What the task asks: Only the lines below from the one containing "Where should I" through the one containing "The image size is (387, 367)." belong in the answer, repeated exactly and without pictures.

The input:
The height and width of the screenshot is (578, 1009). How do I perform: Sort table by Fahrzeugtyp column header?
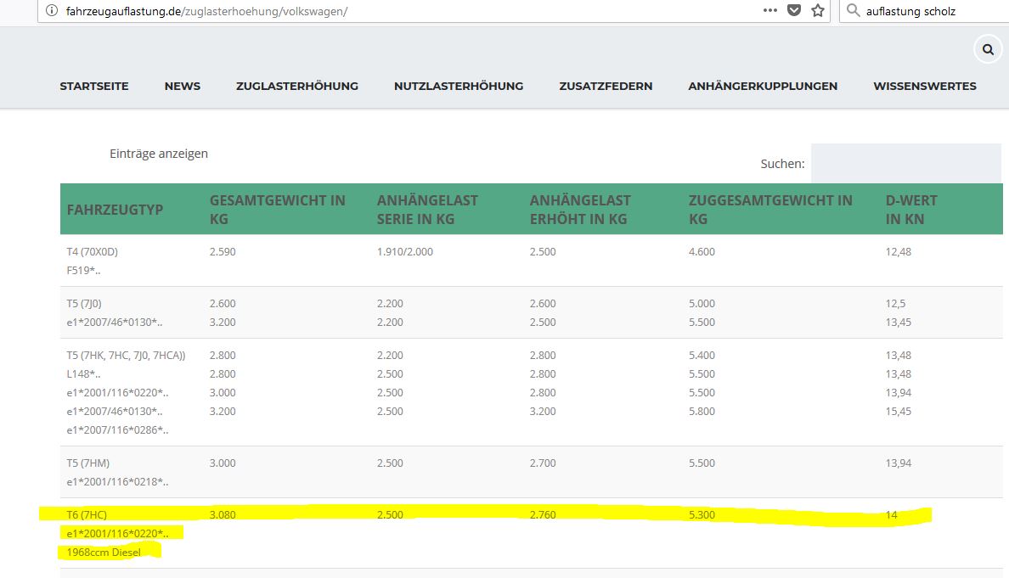tap(115, 209)
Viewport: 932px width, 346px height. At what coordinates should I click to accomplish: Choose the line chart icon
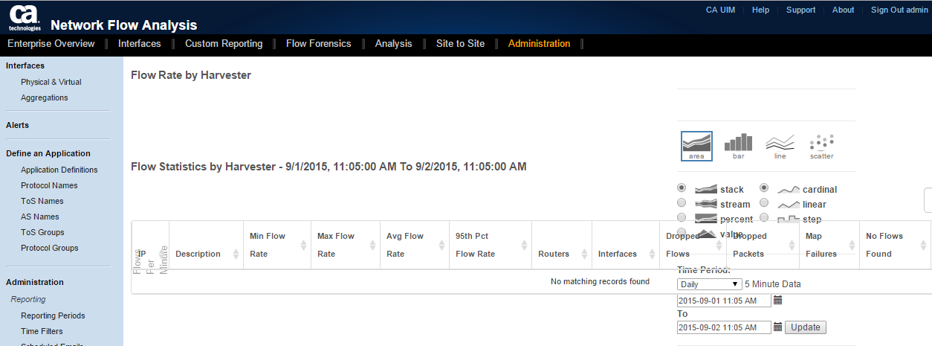pyautogui.click(x=780, y=145)
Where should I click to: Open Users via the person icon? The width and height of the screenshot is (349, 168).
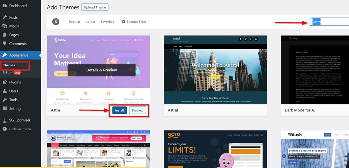coord(5,91)
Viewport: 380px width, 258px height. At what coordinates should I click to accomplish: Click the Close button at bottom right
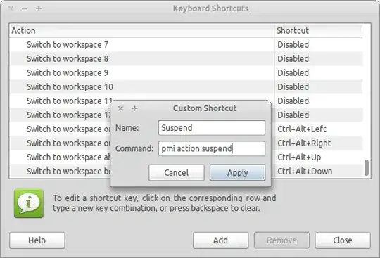pos(343,240)
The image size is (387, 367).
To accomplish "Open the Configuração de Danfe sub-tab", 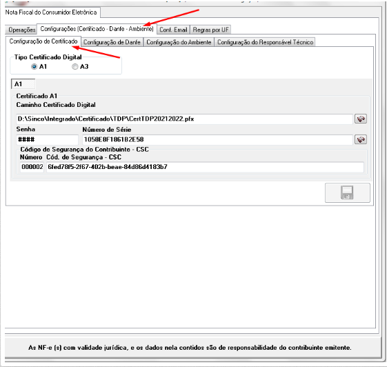I will click(112, 42).
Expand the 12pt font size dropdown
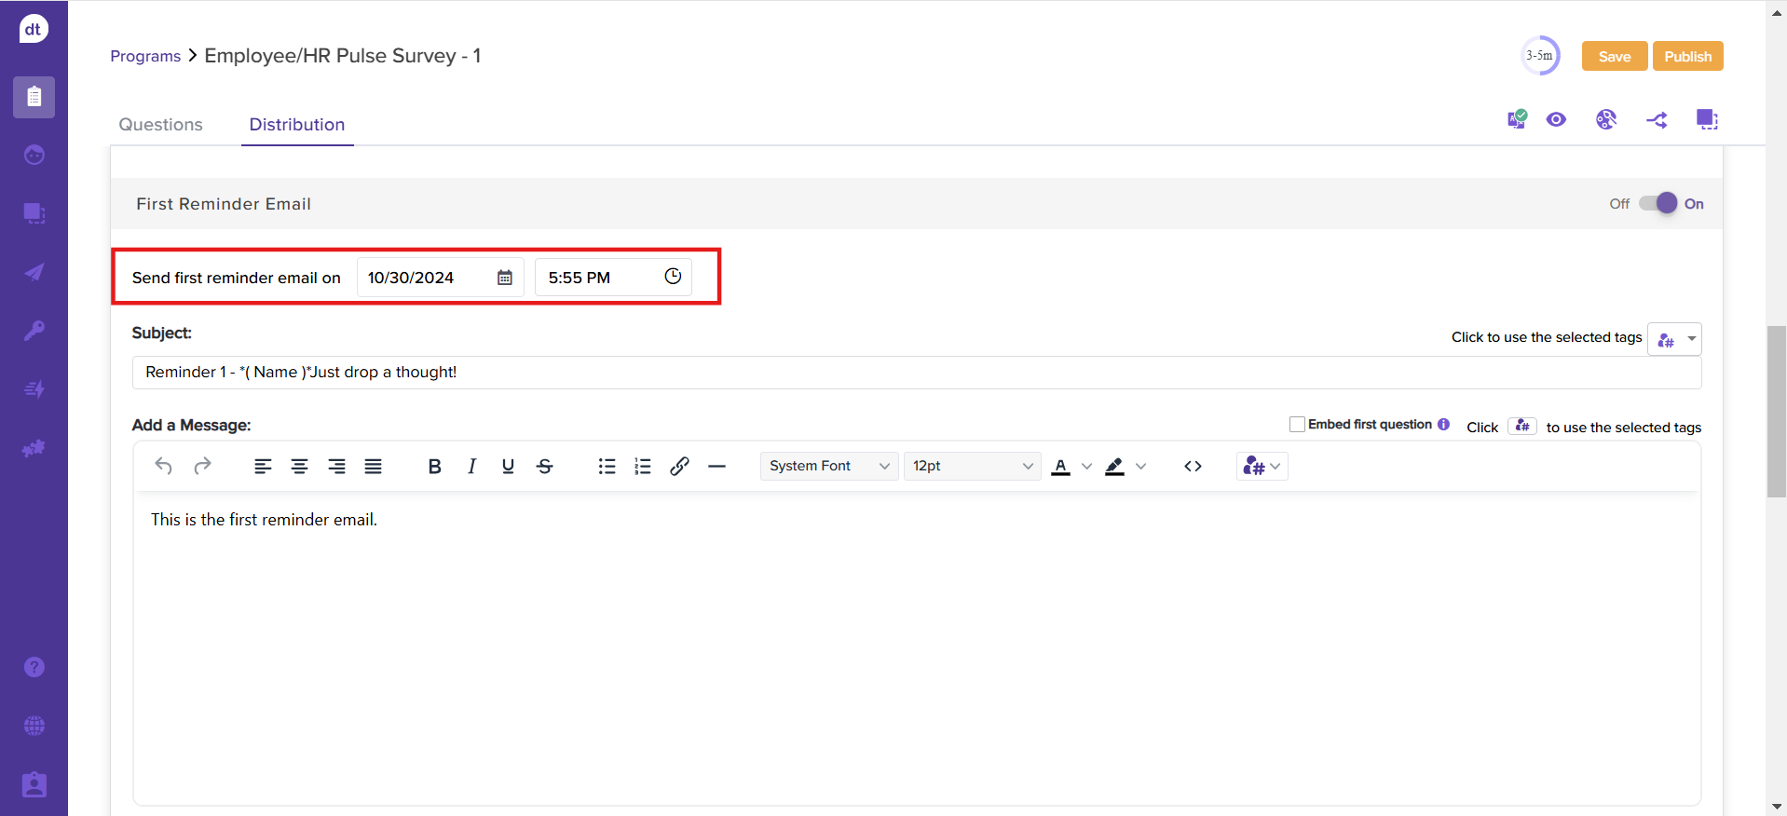 click(972, 467)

Result below:
Where should I click to: Open Users via the person icon? The width and height of the screenshot is (349, 168).
coord(5,91)
Viewport: 380px width, 258px height. At what coordinates should I click to accomplish: Click the Close button at bottom right
pos(343,240)
The image size is (387, 367).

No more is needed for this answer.